# Barrier H has anyone used it?????



## Abracadabjar (24 April 2008)

Im looking for something to help combat this bloody ragwort!!

I have recently taken on a new yard where the people before REALLY could not be bothered to strip the fields of this damn weed.
I broke my back today doing 3 hours in 1 small field and have cleared it with the good old rag fork, but have two more to do. I thought what i would do is spray the small plants and rag fork the large ones.

Basically what im asking is this the best killer for it or is there better out there???

any help would be gratefully recieved as I am at my witsend with this damn weed


----------



## allijudd (24 April 2008)

barrier h...made from citronella will take out ragwort perfectly fine...will also do docks and other weeds however..nothing beats pulling it in afraid


----------



## MurphysMinder (24 April 2008)

I have used Barrier H.  It killed the ragwort very quickly, but I found that it grew back again the same season 
	
	
		
		
	


	




.   I found a better weedkiller is MSS 2-4D (or something like that), but you do still have to collect all the dead plants.
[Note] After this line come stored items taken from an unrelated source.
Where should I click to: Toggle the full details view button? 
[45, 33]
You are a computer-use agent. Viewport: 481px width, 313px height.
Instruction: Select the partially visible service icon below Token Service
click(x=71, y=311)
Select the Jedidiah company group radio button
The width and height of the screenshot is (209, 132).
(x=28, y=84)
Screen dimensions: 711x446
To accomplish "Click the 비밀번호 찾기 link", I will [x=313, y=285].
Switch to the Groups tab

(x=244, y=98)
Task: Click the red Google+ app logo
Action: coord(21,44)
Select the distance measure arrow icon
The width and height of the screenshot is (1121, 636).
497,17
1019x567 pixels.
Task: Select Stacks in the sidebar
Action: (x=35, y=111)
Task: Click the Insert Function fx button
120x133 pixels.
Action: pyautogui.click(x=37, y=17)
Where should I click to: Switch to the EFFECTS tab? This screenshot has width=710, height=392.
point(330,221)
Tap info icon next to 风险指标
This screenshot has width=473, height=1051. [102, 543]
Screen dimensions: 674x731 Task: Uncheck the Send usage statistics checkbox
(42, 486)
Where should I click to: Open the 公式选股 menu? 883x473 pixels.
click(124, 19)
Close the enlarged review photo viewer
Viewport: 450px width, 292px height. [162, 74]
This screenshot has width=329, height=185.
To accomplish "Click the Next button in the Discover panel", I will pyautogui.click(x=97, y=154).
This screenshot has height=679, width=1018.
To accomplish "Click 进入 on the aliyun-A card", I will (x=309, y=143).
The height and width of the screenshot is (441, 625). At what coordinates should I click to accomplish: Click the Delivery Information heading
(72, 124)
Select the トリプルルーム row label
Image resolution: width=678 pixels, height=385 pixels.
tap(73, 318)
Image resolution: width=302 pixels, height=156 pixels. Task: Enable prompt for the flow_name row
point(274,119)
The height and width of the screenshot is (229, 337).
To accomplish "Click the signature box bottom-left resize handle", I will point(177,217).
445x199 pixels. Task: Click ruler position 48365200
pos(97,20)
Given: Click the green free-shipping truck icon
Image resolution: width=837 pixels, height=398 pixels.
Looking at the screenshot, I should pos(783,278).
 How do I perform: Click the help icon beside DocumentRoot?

I resorted to pulling, using a ragfork, and I am eventually winning, but don't really think there is a quick fix I am afraid.


----------



## Magicmillbrook (24 April 2008)

Barrier H - 9 out of 10, it looses 1 point for being exspensive.  Works a treat, in strong sunlight the plants go black within an hour, within days they are dying off.  Problem is it will kill everything so can only be used as a spot spray.  Another plus is that the sprayer atachment is very good for getting a dose directly onto the plant.

You still have to wait for the whole plant to rot before you cn graze again, but the rotting process seems to be quicker so you can get the horses back on much more quickly.  We took on a similar sounding filed a few yearws ago.  We did a combination of Barrier H, spraying whole fields with Depitox &amp; Agritox (to kill all broad leaf weeds) and good old digging.  three years later we are just about on top of it.  The problem with ragwort is that the3 blooming seeds can remain viable in the ground for years.

Oh and another bonus with Barrier H is that it is citronella so while you are spraying you wont get bitten by nasties!


----------



## brighteyes (24 April 2008)

I'd use a ragfork and bribe a few mates to help you.


----------



## Abracadabjar (24 April 2008)

[ QUOTE ]
I'd use a ragfork and bribe a few mates to help you. 
	
	
		
		
	


	





[/ QUOTE ]

I have offered a fair few beers and a bbq to all that will help lol
quite a few have offered which is great, Barrier H seems to be the quickest to allow neddies back on to graze (only two weeks)
bless my OH he is off to do some more for me tomorrow whilst I am at work, Just need to show him what needs pulling.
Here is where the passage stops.